>> START
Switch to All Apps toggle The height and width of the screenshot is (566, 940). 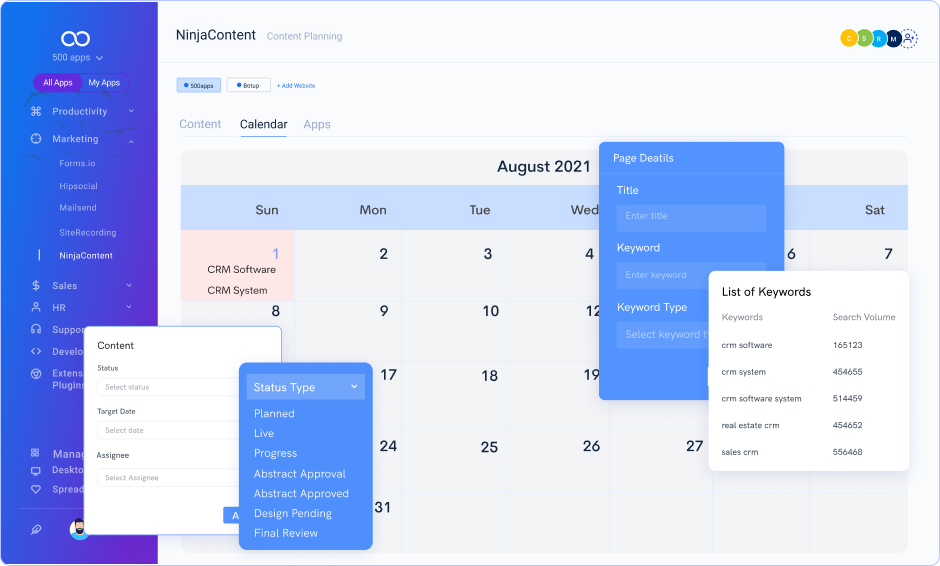[x=57, y=83]
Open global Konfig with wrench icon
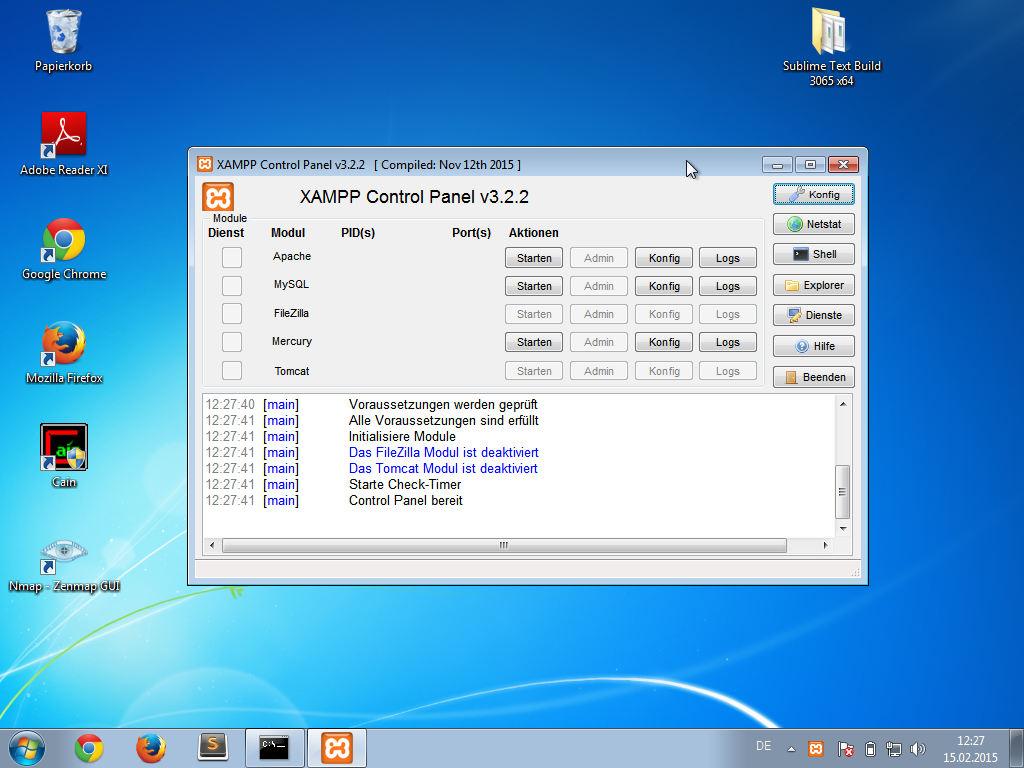The height and width of the screenshot is (768, 1024). pyautogui.click(x=814, y=194)
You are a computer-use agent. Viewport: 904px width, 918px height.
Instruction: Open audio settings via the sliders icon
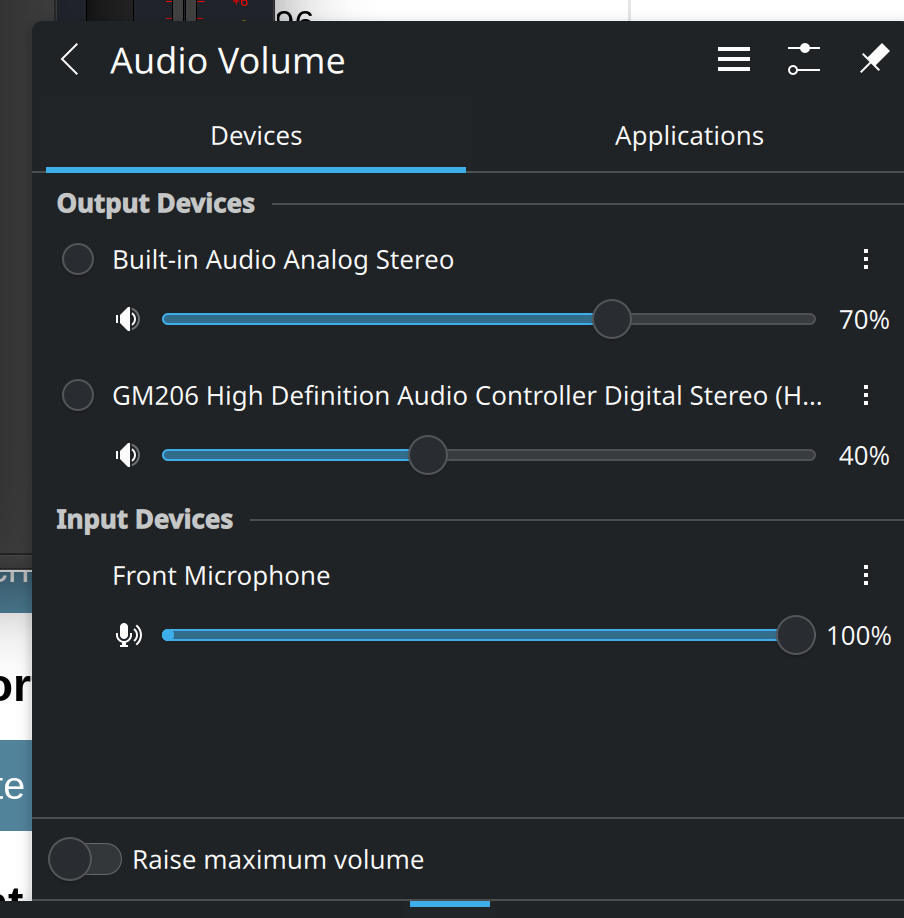coord(803,60)
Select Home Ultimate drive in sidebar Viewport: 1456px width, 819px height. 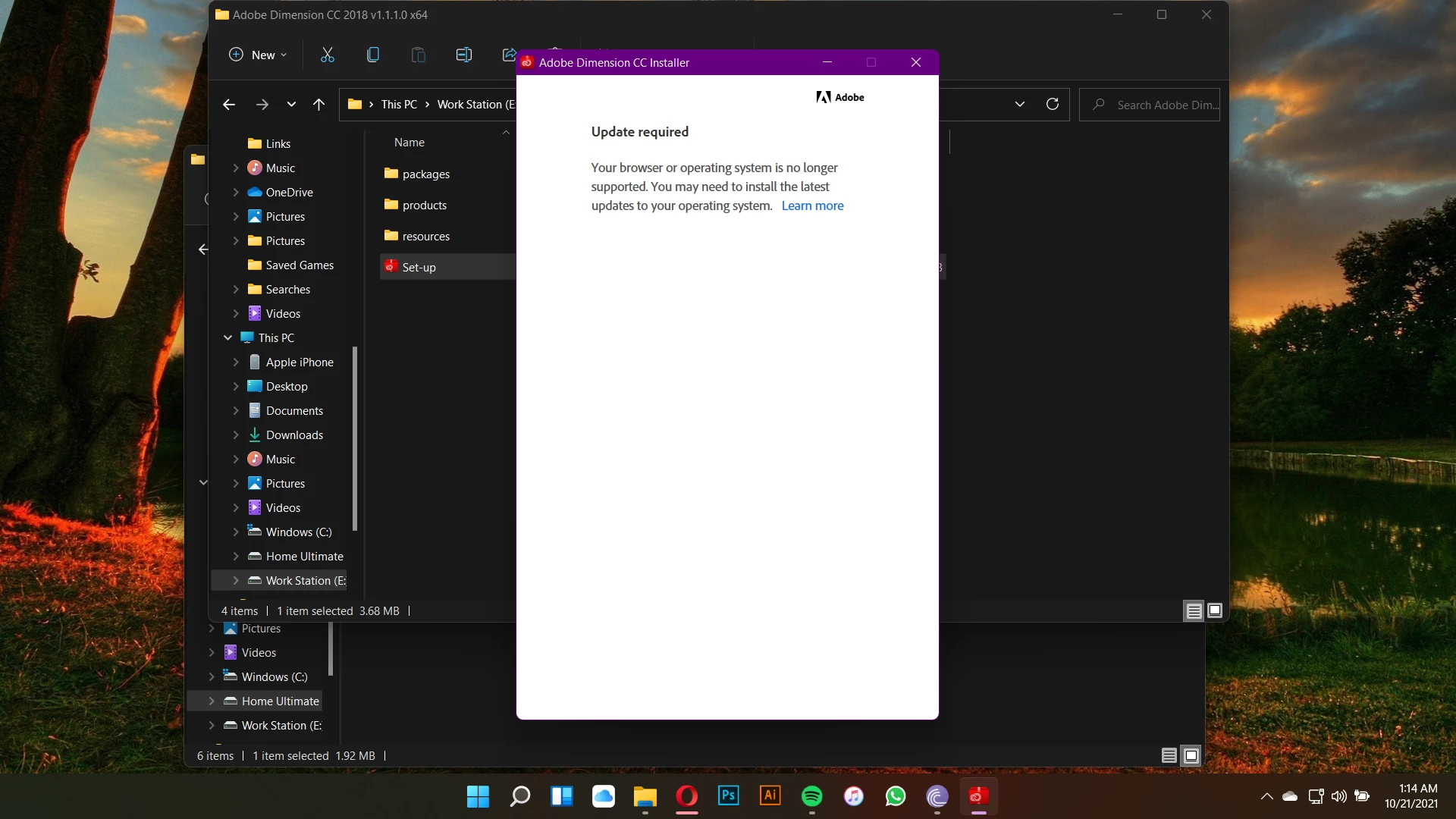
>> END
Extract verbatim every line of the listing, from the line containing "Open global Konfig with wrench icon" through the last line of the listing, both included, and leave the pictures out.

SOLUTION FOR THIS PROBLEM:
Open global Konfig with wrench icon
The height and width of the screenshot is (768, 1024). pyautogui.click(x=814, y=194)
You are a computer-use agent. Viewport: 904px width, 918px height.
Instruction: Open audio settings via the sliders icon
coord(803,60)
Select Home Ultimate drive in sidebar Viewport: 1456px width, 819px height. 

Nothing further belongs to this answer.